Can you rewrite all the records below, swapping "computer-use agent" for "desktop automation agent" and leaving everything else as it is?
____ AVAILABLE RECORDS
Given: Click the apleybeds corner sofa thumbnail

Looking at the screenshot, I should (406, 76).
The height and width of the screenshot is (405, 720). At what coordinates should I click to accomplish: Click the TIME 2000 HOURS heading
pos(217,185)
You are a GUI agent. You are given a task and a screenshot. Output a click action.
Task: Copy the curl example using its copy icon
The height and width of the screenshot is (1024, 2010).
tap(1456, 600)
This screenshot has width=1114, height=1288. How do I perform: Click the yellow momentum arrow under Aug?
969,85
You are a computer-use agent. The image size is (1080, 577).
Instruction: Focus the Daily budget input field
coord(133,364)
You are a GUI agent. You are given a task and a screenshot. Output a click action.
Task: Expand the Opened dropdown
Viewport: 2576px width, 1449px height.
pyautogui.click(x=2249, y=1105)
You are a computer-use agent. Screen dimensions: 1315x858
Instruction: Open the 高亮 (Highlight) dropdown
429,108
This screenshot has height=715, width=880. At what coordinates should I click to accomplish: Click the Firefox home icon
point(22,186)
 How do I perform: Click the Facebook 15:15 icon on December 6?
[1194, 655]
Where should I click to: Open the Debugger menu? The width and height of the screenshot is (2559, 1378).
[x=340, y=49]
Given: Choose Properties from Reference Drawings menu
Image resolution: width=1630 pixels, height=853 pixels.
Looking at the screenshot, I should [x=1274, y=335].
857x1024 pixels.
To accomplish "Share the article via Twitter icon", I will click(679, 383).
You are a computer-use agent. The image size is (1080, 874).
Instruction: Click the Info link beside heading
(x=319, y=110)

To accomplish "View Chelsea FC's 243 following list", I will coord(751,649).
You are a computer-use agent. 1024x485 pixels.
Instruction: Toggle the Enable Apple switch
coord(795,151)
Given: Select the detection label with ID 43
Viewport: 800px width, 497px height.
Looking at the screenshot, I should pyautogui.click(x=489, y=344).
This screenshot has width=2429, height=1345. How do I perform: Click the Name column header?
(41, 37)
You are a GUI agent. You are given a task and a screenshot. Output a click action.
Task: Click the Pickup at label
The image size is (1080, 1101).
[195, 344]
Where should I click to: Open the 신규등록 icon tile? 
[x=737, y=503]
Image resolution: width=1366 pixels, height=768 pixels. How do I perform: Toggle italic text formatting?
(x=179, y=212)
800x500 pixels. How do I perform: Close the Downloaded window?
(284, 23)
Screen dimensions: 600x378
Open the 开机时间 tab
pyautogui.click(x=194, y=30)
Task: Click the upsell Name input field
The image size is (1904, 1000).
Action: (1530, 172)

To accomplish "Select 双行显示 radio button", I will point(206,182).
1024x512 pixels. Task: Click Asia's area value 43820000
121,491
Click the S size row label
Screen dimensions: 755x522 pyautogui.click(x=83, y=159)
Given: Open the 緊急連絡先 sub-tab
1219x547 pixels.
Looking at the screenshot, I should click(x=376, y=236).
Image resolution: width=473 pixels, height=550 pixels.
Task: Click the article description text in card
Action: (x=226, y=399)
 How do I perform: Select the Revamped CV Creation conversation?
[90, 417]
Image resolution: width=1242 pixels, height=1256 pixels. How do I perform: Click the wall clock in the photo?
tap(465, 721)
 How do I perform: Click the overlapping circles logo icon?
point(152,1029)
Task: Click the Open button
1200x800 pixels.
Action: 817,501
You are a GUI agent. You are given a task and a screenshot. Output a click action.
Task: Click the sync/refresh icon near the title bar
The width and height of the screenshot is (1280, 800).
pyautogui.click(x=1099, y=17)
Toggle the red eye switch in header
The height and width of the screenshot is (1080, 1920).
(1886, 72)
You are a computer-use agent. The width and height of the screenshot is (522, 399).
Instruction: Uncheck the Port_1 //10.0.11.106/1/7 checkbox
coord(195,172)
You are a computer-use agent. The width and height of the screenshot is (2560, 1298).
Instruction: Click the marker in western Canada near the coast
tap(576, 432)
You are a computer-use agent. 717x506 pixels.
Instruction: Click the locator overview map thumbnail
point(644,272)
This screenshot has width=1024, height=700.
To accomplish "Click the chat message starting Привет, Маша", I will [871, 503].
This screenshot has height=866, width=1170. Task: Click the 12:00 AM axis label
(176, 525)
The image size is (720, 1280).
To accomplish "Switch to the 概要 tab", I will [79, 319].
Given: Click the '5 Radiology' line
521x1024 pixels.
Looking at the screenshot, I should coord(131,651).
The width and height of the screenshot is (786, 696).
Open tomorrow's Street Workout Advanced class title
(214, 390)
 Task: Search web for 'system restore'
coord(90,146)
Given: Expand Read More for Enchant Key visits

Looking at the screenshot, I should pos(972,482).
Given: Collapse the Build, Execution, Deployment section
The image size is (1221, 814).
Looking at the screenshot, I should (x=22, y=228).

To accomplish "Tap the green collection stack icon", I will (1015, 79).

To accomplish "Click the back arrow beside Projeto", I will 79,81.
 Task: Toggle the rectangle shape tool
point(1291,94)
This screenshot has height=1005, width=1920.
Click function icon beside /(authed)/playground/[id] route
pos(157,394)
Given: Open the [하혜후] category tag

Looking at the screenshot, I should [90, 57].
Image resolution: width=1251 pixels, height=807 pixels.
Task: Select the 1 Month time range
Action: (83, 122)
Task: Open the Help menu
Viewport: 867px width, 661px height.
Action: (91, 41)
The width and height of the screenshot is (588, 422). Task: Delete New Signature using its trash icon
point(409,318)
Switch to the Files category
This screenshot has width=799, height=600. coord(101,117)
________
> [EXPECTED OUTPUT]
Given: Click the apleybeds corner sofa thumbnail

Looking at the screenshot, I should (406, 76).
The height and width of the screenshot is (405, 720). At what coordinates should I click to accomplish: Click the TIME 2000 HOURS heading
pos(217,185)
You are a GUI agent. You are given a task and a screenshot. Output a click action.
Task: Copy the curl example using its copy icon
The height and width of the screenshot is (1024, 2010).
tap(1456, 600)
This screenshot has width=1114, height=1288. How do I perform: Click the yellow momentum arrow under Aug?
969,85
You are a desktop automation agent. The image size is (1080, 577).
Instruction: Focus the Daily budget input field
coord(133,364)
You are a GUI agent. You are given a task and a screenshot. Output a click action.
Task: Expand the Opened dropdown
Viewport: 2576px width, 1449px height.
pyautogui.click(x=2249, y=1105)
You are a desktop automation agent. Screen dimensions: 1315x858
Instruction: Open the 高亮 (Highlight) dropdown
429,108
This screenshot has height=715, width=880. At what coordinates should I click to accomplish: Click the Firefox home icon
point(22,186)
 How do I perform: Click the Facebook 15:15 icon on December 6?
[1194, 655]
Where should I click to: Open the Debugger menu? The width and height of the screenshot is (2559, 1378).
[x=340, y=49]
Given: Choose Properties from Reference Drawings menu
Image resolution: width=1630 pixels, height=853 pixels.
Looking at the screenshot, I should [x=1274, y=335].
857x1024 pixels.
To accomplish "Share the article via Twitter icon", I will click(679, 383).
You are a desktop automation agent. The image size is (1080, 874).
Instruction: Click the Info link beside heading
(x=319, y=110)

To accomplish "View Chelsea FC's 243 following list", I will coord(751,649).
You are a desktop automation agent. 1024x485 pixels.
Instruction: Toggle the Enable Apple switch
coord(795,151)
Given: Select the detection label with ID 43
Viewport: 800px width, 497px height.
Looking at the screenshot, I should pyautogui.click(x=489, y=344).
This screenshot has width=2429, height=1345. How do I perform: Click the Name column header?
(41, 37)
You are a GUI agent. You are given a task and a screenshot. Output a click action.
Task: Click the Pickup at label
The image size is (1080, 1101).
[195, 344]
Where should I click to: Open the 신규등록 icon tile? 
[x=737, y=503]
Image resolution: width=1366 pixels, height=768 pixels. How do I perform: Toggle italic text formatting?
(x=179, y=212)
800x500 pixels. How do I perform: Close the Downloaded window?
(284, 23)
Screen dimensions: 600x378
Open the 开机时间 tab
pyautogui.click(x=194, y=30)
Task: Click the upsell Name input field
The image size is (1904, 1000).
Action: (1530, 172)

To accomplish "Select 双行显示 radio button", I will point(206,182).
1024x512 pixels. Task: Click Asia's area value 43820000
121,491
Click the S size row label
Screen dimensions: 755x522 pyautogui.click(x=83, y=159)
Given: Open the 緊急連絡先 sub-tab
1219x547 pixels.
Looking at the screenshot, I should click(x=376, y=236).
Image resolution: width=473 pixels, height=550 pixels.
Task: Click the article description text in card
Action: (x=226, y=399)
 How do I perform: Select the Revamped CV Creation conversation?
[90, 417]
Image resolution: width=1242 pixels, height=1256 pixels. How do I perform: Click the wall clock in the photo?
tap(465, 721)
 How do I perform: Click the overlapping circles logo icon?
point(152,1029)
Task: Click the Open button
1200x800 pixels.
Action: 817,501
You are a GUI agent. You are given a task and a screenshot. Output a click action.
Task: Click the sync/refresh icon near the title bar
The width and height of the screenshot is (1280, 800).
pyautogui.click(x=1099, y=17)
Toggle the red eye switch in header
The height and width of the screenshot is (1080, 1920).
(1886, 72)
You are a desktop automation agent. The width and height of the screenshot is (522, 399).
Instruction: Uncheck the Port_1 //10.0.11.106/1/7 checkbox
coord(195,172)
You are a desktop automation agent. The width and height of the screenshot is (2560, 1298).
Instruction: Click the marker in western Canada near the coast
tap(576, 432)
You are a desktop automation agent. 717x506 pixels.
Instruction: Click the locator overview map thumbnail
point(644,272)
This screenshot has width=1024, height=700.
To accomplish "Click the chat message starting Привет, Маша", I will [871, 503].
This screenshot has height=866, width=1170. Task: Click the 12:00 AM axis label
(176, 525)
The image size is (720, 1280).
To accomplish "Switch to the 概要 tab", I will [79, 319].
Given: Click the '5 Radiology' line
521x1024 pixels.
Looking at the screenshot, I should coord(131,651).
The width and height of the screenshot is (786, 696).
Open tomorrow's Street Workout Advanced class title
(214, 390)
 Task: Search web for 'system restore'
coord(90,146)
Given: Expand Read More for Enchant Key visits

Looking at the screenshot, I should pos(972,482).
Given: Collapse the Build, Execution, Deployment section
The image size is (1221, 814).
Looking at the screenshot, I should (x=22, y=228).

To accomplish "Tap the green collection stack icon", I will (1015, 79).

To accomplish "Click the back arrow beside Projeto", I will 79,81.
 Task: Toggle the rectangle shape tool
point(1291,94)
This screenshot has height=1005, width=1920.
Click function icon beside /(authed)/playground/[id] route
pos(157,394)
Given: Open the [하혜후] category tag

Looking at the screenshot, I should [90, 57].
Image resolution: width=1251 pixels, height=807 pixels.
Task: Select the 1 Month time range
Action: (83, 122)
Task: Open the Help menu
Viewport: 867px width, 661px height.
Action: (91, 41)
The width and height of the screenshot is (588, 422). Task: Delete New Signature using its trash icon
point(409,318)
Switch to the Files category
This screenshot has width=799, height=600. coord(101,117)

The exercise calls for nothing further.